The direction the storm takes is of utmost importance to swell production. Sometimes they track north into the Bering Sea. This is poor for California and Hawaii swell production because the energy is moving away from our coastlines. Ideally, the storm stays to the south, intensifying as it passes north of Hawaii. Moving east, the storm slams into a giant ridge of high pressure off the California coast. The system and it’s inclement weather are spun north towards Canada. But the goods are delivered. Swell trains march across the Pacific, slamming the sunny California coast with perfect surf…ideally.

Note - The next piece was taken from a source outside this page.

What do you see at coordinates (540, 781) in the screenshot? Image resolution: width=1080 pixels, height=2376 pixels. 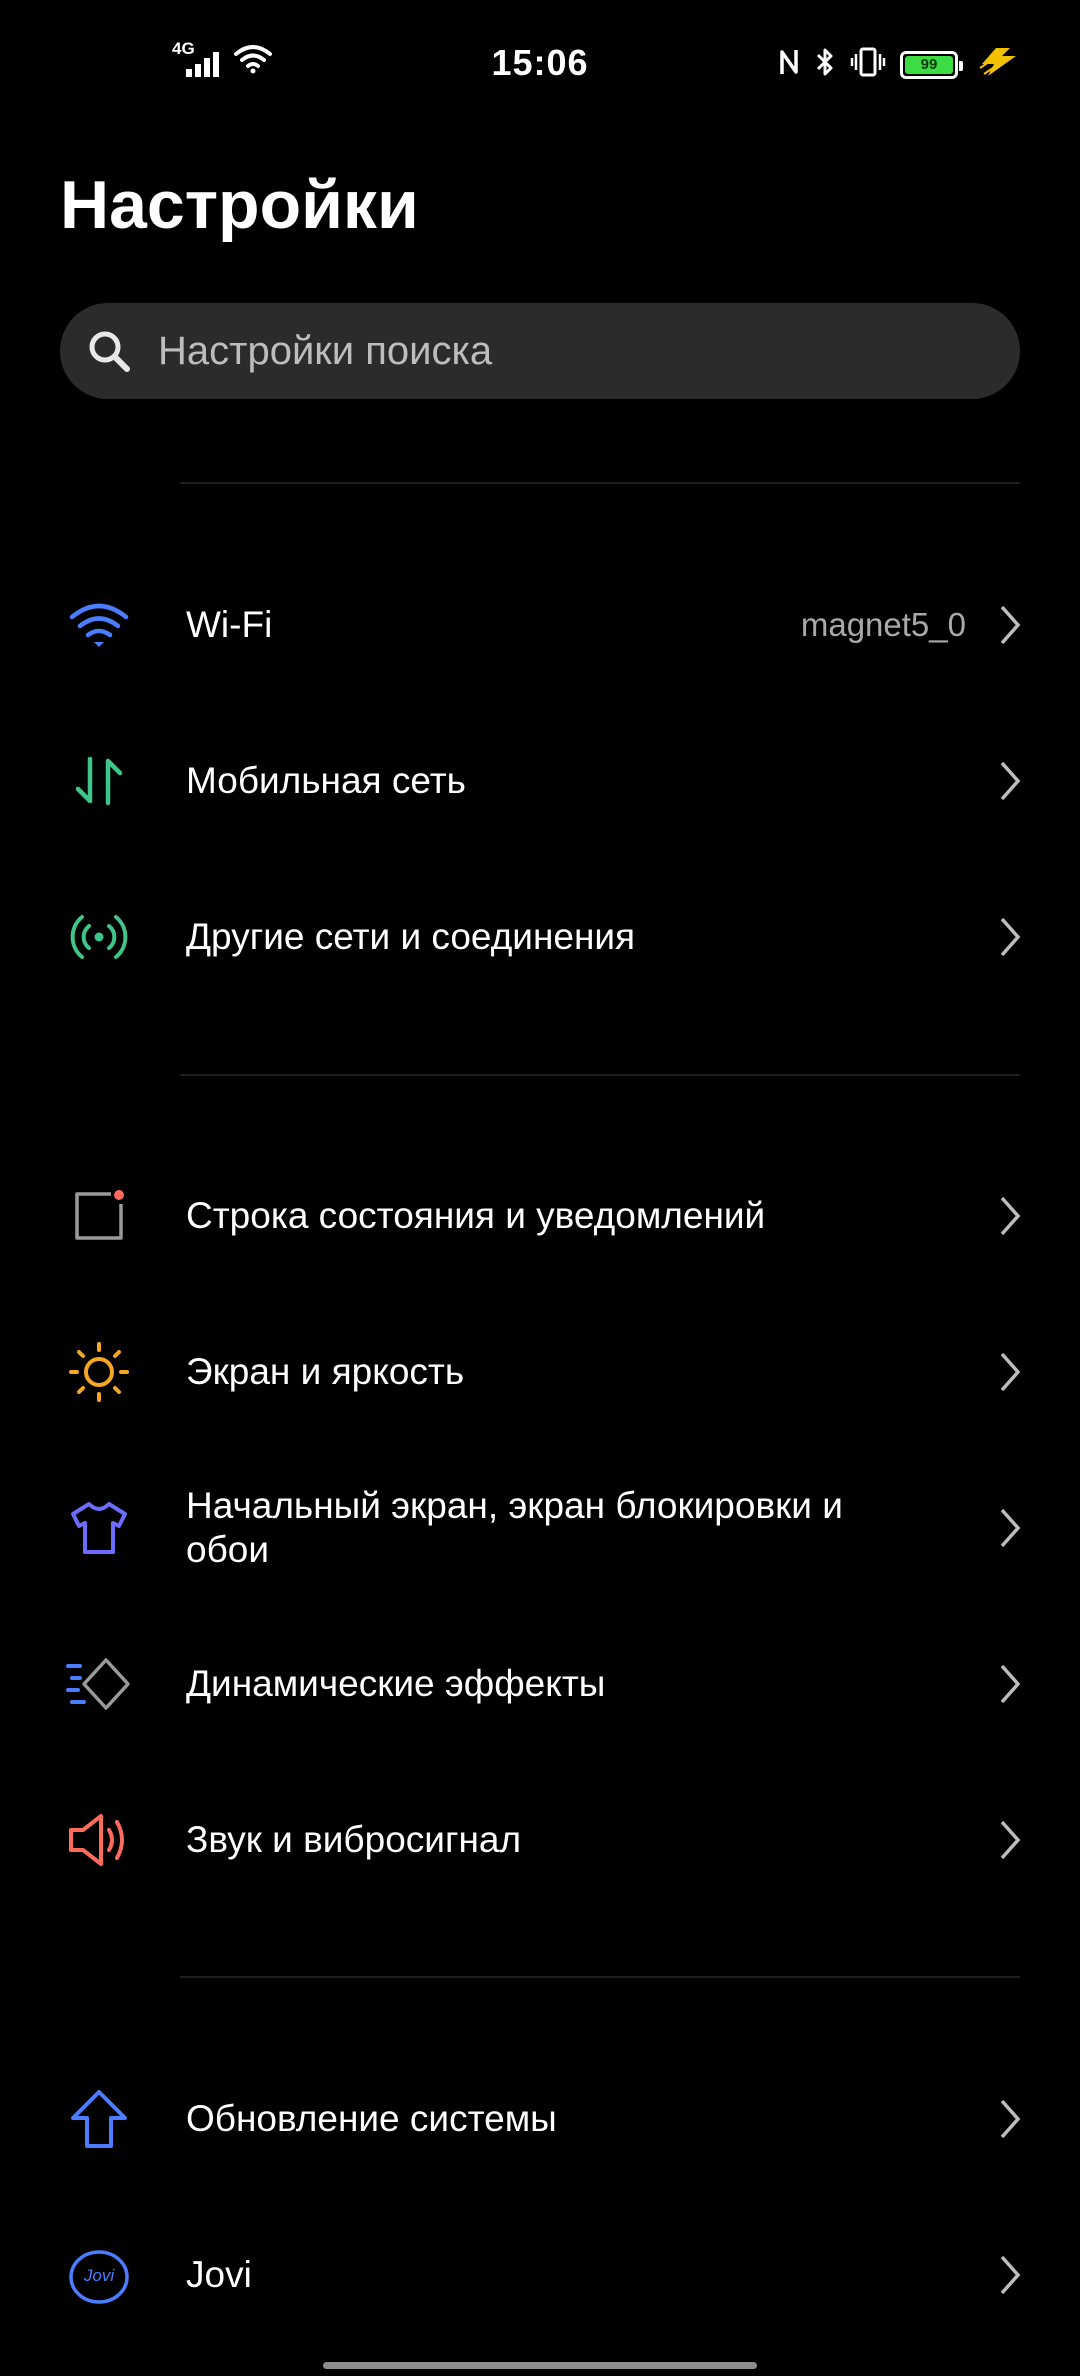 I see `settings-item-mobile-network: Мобильная сеть` at bounding box center [540, 781].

If the high pressure ridge is weakened off the coast of California, the storms can stay south and deliver (much needed) precipitation. These storms can also deliver very intense, shorter period, stormy groundswell. La Nina conditions represent a weaker and more northerly Polar Jet Stream that supports high pressure in the Gulf of Alaska with a less active NPAC storm track. El Nino brings the jet to the south, setting up low pressure in the Gulf and a more active storm track.

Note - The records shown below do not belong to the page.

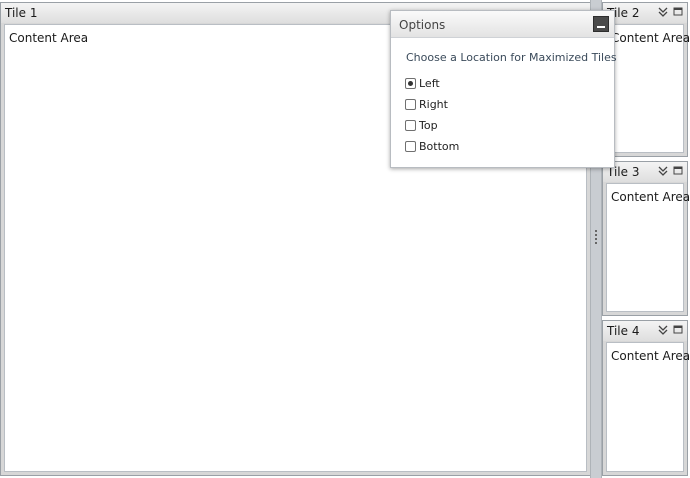 Image resolution: width=690 pixels, height=478 pixels. What do you see at coordinates (410, 83) in the screenshot?
I see `radio-left` at bounding box center [410, 83].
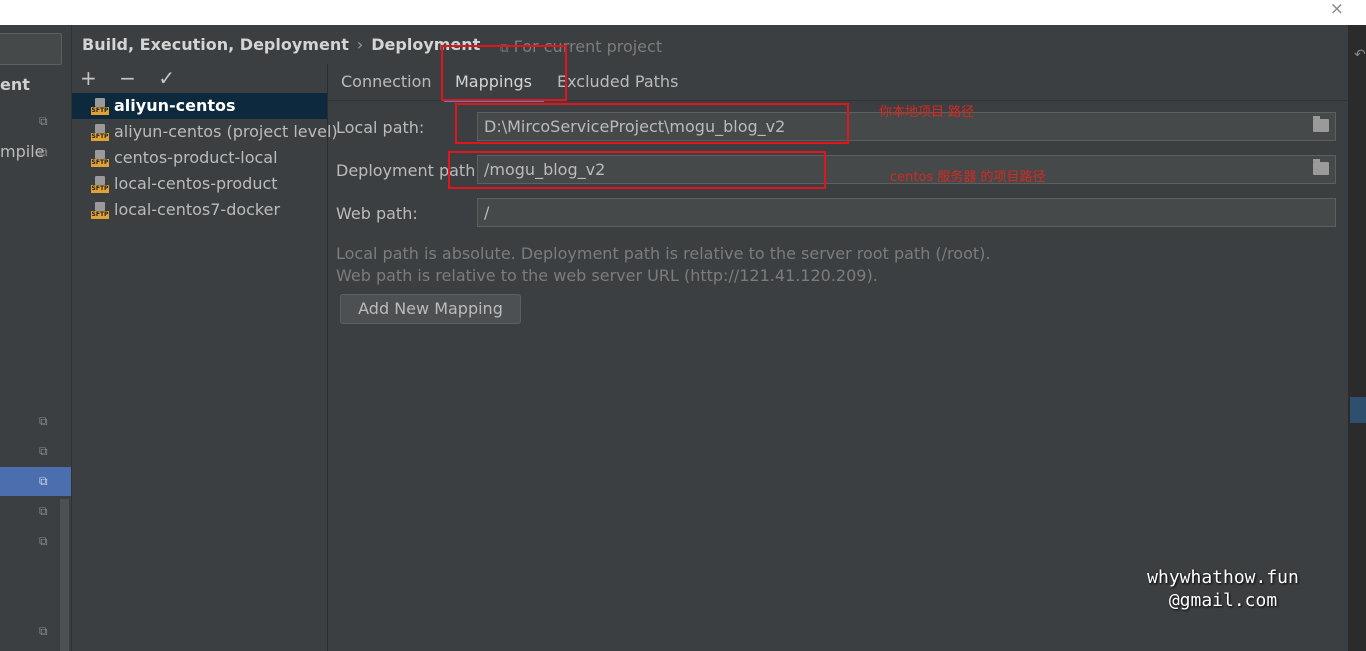 Image resolution: width=1366 pixels, height=651 pixels. Describe the element at coordinates (906, 212) in the screenshot. I see `web-path-field: /` at that location.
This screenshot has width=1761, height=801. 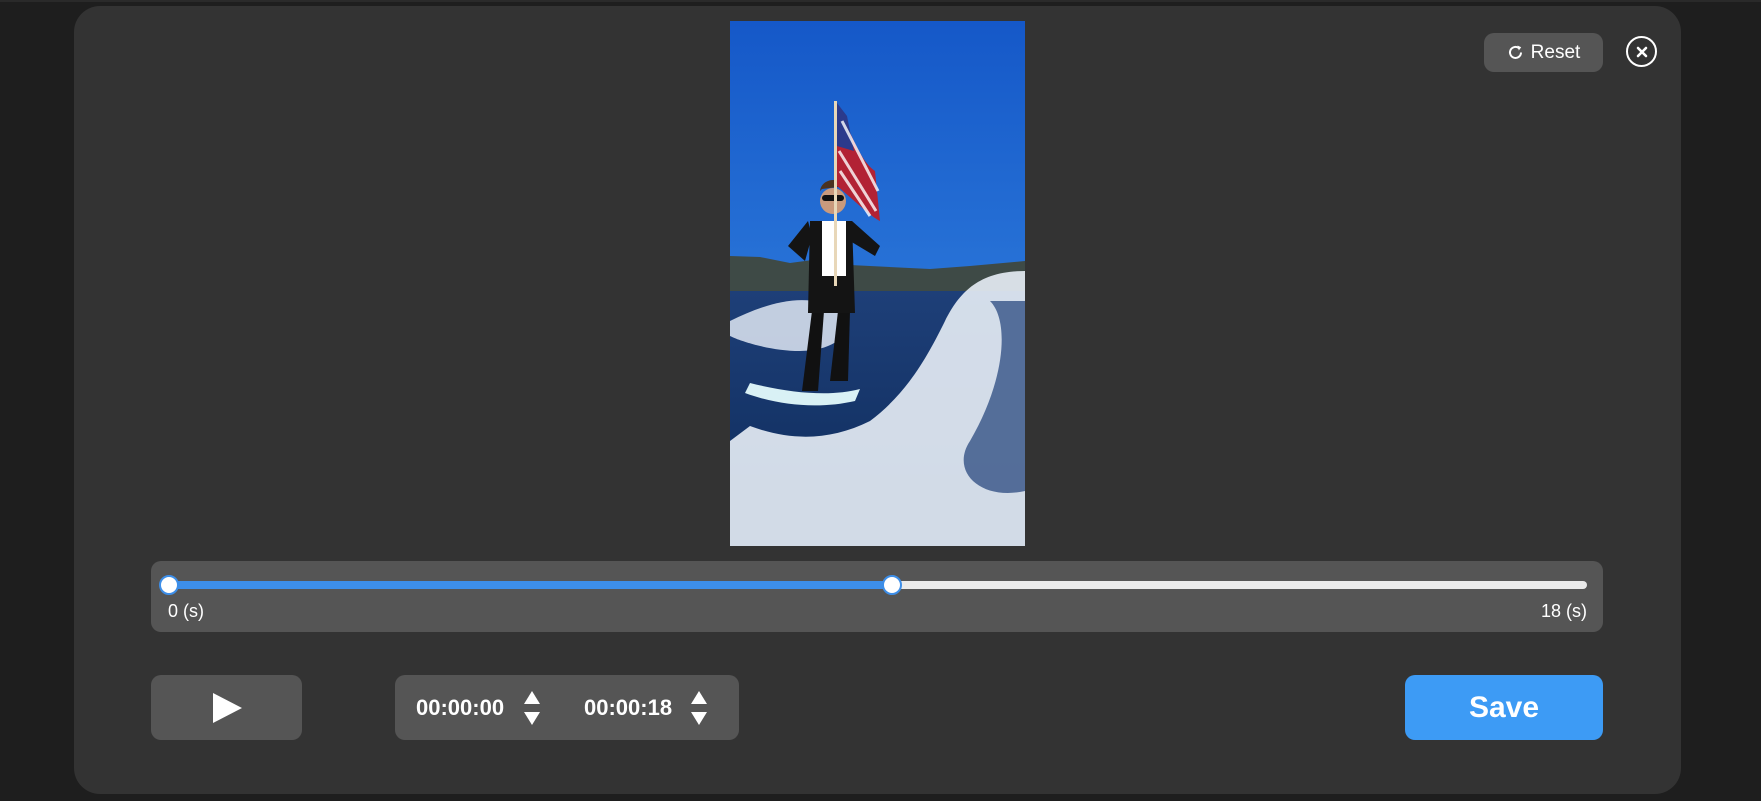 I want to click on start-time-stepper, so click(x=532, y=708).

There are innumerable variables that dictate the production and quality of waves at any location. From the size, strength and track of a storm to the local winds and bathymetry. Forecasting accuracy continues to improve as computer and satellite technology advance. Along with our understanding of the large-scale connections between atmospheric phenomenon. So when the Polar Jet Stream troughs, we can rearrange our schedules to enjoy the energy.